The Board of Directors had recommended a final gross dividend of €0.215 per share which, taken together with the interim dividend of €0.035 per share paid on 28th May 2009, makes for a total gross dividend of €0.25 per share. This dividend will be 1.9 times covered by the post tax profits for the year.

The Board also recommended a bonus issue of one share for every four shares held, effective 15th January 2010 (funded by a capitalisation of reserves amounting to €40 million). The bonus issue will serve to further increase the permanent capital base of the Bank from €160 million to €200 million and will also serve to enhance the affordability and liquidity of the bank's shares.

BOV Chairman Roderick Chalmers gave an overview of the past year, outlining the background against which the BOV Group operated and the crises that prevailed in international markets between September 2008 and March 2009.

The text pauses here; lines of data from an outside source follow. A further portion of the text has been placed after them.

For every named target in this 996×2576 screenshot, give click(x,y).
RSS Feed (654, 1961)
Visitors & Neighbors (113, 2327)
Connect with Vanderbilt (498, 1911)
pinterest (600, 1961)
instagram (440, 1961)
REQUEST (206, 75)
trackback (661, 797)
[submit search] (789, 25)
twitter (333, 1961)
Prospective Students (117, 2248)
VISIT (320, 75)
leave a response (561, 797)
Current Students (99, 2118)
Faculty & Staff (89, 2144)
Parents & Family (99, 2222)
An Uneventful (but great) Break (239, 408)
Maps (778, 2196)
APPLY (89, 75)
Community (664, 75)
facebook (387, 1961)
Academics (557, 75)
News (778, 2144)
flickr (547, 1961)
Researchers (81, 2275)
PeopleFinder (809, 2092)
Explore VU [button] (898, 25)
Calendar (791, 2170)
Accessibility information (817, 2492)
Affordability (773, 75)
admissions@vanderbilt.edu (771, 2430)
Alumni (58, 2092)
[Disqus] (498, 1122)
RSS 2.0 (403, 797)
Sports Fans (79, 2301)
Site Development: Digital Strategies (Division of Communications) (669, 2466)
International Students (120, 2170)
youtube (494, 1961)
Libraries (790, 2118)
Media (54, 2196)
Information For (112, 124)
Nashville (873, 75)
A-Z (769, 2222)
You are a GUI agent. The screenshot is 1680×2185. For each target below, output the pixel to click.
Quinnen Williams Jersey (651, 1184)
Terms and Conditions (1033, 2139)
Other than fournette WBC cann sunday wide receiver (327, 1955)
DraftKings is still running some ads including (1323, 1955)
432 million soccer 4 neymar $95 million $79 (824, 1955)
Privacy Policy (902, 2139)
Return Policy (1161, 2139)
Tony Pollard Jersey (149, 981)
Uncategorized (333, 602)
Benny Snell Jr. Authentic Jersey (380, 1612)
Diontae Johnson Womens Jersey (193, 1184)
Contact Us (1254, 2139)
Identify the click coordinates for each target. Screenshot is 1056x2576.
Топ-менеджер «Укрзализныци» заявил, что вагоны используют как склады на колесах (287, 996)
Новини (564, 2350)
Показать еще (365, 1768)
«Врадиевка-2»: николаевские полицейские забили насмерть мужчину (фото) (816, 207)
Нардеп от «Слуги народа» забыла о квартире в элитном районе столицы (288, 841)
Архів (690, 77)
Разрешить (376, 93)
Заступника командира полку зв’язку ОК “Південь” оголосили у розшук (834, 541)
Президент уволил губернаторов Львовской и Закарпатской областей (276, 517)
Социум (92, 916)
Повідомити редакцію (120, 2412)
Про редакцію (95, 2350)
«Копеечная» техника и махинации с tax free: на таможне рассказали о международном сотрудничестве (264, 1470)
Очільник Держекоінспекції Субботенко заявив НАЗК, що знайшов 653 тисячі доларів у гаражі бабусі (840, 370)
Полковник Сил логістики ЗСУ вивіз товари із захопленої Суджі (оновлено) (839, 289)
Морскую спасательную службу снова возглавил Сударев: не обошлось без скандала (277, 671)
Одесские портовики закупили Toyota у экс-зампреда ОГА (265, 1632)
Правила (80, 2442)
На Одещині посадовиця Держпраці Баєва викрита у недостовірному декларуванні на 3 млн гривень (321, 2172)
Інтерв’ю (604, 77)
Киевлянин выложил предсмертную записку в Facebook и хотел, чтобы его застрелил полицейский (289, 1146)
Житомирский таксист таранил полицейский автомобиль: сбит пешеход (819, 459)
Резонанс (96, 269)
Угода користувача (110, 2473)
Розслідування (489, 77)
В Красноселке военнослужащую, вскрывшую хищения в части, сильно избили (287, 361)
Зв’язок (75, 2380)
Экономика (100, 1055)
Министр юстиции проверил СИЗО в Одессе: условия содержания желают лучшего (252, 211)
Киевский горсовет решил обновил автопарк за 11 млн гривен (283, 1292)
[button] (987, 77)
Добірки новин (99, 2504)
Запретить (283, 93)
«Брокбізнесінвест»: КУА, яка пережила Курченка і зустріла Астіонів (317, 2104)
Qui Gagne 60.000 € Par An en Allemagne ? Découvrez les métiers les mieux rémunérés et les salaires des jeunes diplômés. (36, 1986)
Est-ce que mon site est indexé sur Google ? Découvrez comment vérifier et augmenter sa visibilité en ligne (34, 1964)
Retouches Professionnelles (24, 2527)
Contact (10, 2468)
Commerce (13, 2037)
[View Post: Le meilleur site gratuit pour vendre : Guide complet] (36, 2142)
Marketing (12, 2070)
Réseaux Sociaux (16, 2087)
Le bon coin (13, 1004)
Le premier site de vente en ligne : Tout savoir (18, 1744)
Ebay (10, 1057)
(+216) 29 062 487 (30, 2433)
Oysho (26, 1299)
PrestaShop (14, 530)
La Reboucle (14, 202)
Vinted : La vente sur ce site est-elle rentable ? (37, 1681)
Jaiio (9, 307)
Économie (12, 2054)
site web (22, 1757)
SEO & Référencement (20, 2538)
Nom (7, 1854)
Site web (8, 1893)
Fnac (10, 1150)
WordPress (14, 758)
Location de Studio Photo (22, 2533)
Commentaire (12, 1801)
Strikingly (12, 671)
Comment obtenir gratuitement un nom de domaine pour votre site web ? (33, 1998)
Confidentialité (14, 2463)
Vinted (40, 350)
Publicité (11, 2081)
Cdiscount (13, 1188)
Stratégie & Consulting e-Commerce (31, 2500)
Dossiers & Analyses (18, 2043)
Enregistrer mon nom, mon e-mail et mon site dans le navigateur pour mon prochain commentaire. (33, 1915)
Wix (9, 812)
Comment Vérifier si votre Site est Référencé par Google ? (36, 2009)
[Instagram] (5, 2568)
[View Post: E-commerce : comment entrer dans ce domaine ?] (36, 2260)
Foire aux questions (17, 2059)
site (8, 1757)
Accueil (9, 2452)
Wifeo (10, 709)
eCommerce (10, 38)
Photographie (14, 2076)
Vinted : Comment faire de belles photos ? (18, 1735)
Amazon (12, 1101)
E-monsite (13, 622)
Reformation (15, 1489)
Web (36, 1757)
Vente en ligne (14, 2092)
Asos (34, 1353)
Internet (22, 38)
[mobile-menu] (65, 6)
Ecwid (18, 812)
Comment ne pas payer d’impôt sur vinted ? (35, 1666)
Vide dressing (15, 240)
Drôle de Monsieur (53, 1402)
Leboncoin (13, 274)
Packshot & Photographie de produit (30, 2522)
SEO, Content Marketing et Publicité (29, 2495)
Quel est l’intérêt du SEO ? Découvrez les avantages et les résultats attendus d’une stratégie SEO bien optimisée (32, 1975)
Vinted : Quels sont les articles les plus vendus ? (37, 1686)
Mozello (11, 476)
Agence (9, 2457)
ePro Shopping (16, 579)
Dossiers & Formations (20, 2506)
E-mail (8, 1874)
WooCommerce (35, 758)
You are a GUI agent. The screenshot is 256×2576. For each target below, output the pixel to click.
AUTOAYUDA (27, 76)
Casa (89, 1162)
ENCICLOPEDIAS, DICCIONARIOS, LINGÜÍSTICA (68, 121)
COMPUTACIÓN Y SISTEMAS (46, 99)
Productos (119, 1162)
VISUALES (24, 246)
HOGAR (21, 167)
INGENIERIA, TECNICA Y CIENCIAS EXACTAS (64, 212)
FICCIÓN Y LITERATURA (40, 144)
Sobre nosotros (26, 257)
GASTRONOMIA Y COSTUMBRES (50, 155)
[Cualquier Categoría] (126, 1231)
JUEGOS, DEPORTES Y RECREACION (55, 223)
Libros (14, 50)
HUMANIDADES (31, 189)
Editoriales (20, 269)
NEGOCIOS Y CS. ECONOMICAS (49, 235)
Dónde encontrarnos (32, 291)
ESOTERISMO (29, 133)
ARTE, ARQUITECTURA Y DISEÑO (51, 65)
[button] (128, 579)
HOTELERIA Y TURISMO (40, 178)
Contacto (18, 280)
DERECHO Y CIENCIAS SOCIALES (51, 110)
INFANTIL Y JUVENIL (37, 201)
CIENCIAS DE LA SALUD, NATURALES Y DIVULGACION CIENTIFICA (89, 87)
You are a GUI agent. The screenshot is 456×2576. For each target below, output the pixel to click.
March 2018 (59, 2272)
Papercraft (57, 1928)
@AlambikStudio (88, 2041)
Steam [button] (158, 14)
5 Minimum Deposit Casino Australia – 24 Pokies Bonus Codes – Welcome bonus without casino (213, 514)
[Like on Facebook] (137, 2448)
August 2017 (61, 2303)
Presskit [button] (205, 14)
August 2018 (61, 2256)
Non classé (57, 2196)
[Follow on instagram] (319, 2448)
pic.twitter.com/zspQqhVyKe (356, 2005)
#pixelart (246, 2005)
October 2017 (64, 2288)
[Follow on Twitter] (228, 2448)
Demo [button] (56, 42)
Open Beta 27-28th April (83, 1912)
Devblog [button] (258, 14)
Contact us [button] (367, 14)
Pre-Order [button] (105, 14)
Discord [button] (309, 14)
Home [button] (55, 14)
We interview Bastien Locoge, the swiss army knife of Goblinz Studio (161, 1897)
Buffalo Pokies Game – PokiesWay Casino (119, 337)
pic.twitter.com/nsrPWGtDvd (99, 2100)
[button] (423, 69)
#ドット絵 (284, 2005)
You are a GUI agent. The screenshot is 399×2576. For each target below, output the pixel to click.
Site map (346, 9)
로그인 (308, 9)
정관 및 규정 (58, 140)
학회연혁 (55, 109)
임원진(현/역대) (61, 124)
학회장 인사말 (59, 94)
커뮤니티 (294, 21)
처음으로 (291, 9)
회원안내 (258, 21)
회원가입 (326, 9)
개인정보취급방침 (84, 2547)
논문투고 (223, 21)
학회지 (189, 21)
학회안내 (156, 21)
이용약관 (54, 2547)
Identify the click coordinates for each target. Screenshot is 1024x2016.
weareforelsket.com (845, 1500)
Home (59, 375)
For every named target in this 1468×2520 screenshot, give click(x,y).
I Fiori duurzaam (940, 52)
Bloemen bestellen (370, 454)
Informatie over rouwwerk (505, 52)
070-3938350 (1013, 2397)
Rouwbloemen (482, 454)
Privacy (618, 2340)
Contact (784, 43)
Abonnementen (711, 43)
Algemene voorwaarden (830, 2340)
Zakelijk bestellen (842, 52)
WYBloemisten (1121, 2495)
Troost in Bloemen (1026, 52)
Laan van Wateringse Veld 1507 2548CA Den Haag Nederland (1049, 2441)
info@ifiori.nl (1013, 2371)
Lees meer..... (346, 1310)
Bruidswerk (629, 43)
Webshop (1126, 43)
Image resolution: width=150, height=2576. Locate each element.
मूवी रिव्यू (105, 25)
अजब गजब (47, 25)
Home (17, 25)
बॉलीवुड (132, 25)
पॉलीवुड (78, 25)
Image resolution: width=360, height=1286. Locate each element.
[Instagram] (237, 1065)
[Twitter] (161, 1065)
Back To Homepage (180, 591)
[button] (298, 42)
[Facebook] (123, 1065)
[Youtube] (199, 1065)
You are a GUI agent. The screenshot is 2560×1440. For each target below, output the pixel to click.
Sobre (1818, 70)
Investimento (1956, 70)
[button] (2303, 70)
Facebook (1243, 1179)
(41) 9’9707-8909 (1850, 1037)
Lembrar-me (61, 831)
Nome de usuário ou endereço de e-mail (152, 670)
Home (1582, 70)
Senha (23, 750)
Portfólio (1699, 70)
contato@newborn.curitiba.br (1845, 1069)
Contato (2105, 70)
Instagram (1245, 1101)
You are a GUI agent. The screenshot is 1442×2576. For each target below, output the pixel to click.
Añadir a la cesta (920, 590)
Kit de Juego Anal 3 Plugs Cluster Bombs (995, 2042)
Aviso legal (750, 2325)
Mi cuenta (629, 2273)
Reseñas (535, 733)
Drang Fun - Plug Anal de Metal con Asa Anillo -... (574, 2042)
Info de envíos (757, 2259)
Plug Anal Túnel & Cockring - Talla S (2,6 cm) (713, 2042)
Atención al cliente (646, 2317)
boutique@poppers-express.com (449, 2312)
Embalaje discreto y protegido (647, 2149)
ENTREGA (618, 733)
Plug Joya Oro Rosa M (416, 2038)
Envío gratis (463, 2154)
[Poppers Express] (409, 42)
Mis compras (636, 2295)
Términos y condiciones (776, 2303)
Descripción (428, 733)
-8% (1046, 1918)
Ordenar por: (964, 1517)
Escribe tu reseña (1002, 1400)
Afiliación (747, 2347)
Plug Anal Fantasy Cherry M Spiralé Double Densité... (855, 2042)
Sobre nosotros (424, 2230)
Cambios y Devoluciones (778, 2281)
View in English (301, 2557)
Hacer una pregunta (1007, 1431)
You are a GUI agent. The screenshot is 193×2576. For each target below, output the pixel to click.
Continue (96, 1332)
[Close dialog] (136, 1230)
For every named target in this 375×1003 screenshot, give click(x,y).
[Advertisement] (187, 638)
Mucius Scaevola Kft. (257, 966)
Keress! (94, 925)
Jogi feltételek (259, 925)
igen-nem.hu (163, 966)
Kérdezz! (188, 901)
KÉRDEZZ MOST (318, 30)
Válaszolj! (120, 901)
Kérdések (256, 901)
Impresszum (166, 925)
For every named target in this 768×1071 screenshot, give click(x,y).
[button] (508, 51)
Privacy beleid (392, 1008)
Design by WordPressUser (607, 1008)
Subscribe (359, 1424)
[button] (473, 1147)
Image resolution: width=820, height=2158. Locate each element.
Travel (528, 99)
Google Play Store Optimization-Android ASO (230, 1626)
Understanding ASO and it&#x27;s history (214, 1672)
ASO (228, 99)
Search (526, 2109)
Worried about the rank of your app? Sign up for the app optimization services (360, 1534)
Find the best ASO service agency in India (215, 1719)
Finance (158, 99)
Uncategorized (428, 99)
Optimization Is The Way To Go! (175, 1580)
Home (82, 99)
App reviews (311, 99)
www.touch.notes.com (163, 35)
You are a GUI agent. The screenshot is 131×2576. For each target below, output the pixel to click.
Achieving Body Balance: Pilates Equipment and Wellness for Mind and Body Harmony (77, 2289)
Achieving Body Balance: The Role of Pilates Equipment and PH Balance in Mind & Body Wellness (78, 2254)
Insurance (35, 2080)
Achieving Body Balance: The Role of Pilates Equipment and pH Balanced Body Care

Mr Chalmers stated that Malta's economy was not immune to the global recession; however the impact has been more gradual and relatively mild. Notwithstanding, experience showed that Malta was often late in and out of recessionary trends, and the situation was expected to remain challenging in the short to medium term.

Within this challenging environment the Bank of Valletta Group reported profits before taxation of €81.8 million for the year ended 30th September 2009.

Mr Chalmers restated the Bank's policy to relate dividends to results to the extent possible, with a third of profits paid in taxation, a third distributed to shareholders as dividends and a third retained in the business. This prudent model ensures shareholders receive a fair dividend distribution, while at the same time enabling the Bank's capital base to grow.